**Problem requirements**
Beginning at the line with "Given: Open a new tab with plus button" in the records below, return each line up to and including the last, exactly as it stands, but not the pictures.

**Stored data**

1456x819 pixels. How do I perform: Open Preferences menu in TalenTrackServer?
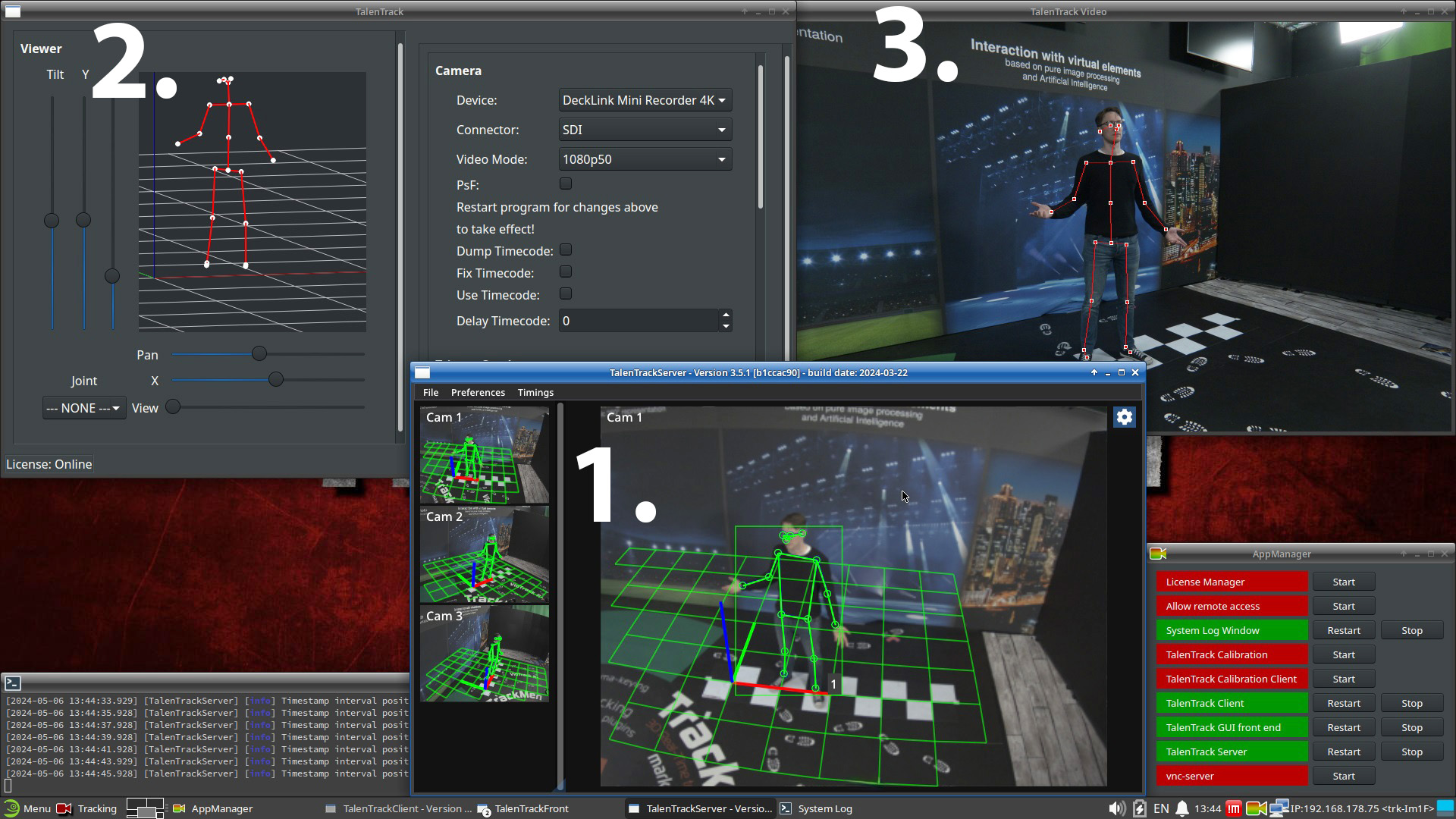(478, 392)
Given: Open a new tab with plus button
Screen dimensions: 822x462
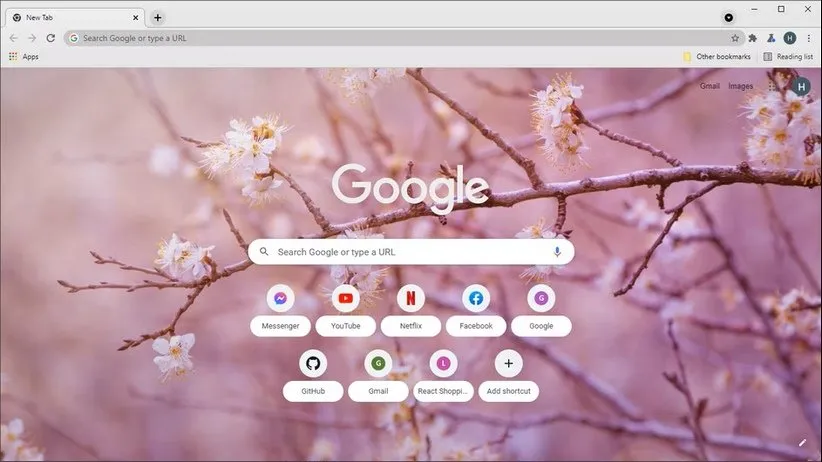Looking at the screenshot, I should pyautogui.click(x=157, y=17).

**Answer to this exercise**
Given: Open a new tab with plus button
Screen dimensions: 822x462
Looking at the screenshot, I should pyautogui.click(x=157, y=17).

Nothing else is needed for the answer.